-- EXERCISE INPUT --

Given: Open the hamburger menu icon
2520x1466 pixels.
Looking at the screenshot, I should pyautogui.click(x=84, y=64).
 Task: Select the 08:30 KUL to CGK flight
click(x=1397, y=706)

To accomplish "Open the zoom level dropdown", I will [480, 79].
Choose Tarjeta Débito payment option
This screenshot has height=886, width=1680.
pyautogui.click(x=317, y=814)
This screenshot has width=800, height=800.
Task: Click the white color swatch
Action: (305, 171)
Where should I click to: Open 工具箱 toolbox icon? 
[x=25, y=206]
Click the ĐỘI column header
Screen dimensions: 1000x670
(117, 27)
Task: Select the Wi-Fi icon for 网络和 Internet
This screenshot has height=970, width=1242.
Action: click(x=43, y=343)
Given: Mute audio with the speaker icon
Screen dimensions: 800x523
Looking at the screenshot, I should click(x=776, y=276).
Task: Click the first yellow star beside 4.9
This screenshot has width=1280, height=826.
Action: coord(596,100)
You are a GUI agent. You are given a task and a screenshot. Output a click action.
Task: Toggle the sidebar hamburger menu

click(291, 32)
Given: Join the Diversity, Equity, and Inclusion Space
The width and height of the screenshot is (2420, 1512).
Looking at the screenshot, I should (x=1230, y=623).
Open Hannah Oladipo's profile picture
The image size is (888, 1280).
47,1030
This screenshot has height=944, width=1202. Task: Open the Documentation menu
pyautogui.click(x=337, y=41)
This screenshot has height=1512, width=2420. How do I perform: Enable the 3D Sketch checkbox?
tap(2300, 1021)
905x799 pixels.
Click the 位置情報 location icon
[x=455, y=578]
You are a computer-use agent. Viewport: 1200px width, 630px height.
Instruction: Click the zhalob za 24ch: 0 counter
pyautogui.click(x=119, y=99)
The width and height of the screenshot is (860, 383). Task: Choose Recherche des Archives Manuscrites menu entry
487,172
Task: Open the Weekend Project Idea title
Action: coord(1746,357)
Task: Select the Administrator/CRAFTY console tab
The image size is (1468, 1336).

-- OBJECTIVE --
Render the items from the line with "This screenshot has height=944, width=1202." to the line with "[x=455, y=578]" as a Markdown table with the columns Row and Line, numbering each line in Row and leaving out blank lines.

-- FULL OUTPUT --
| Row | Line |
|---|---|
| 1 | This screenshot has height=944, width=1202. Task: Open the Documentation menu |
| 2 | pyautogui.click(x=337, y=41) |
| 3 | This screenshot has height=1512, width=2420. How do I perform: Enable the 3D Sketch checkbox? |
| 4 | tap(2300, 1021) |
| 5 | 905x799 pixels. |
| 6 | Click the 位置情報 location icon |
| 7 | [x=455, y=578] |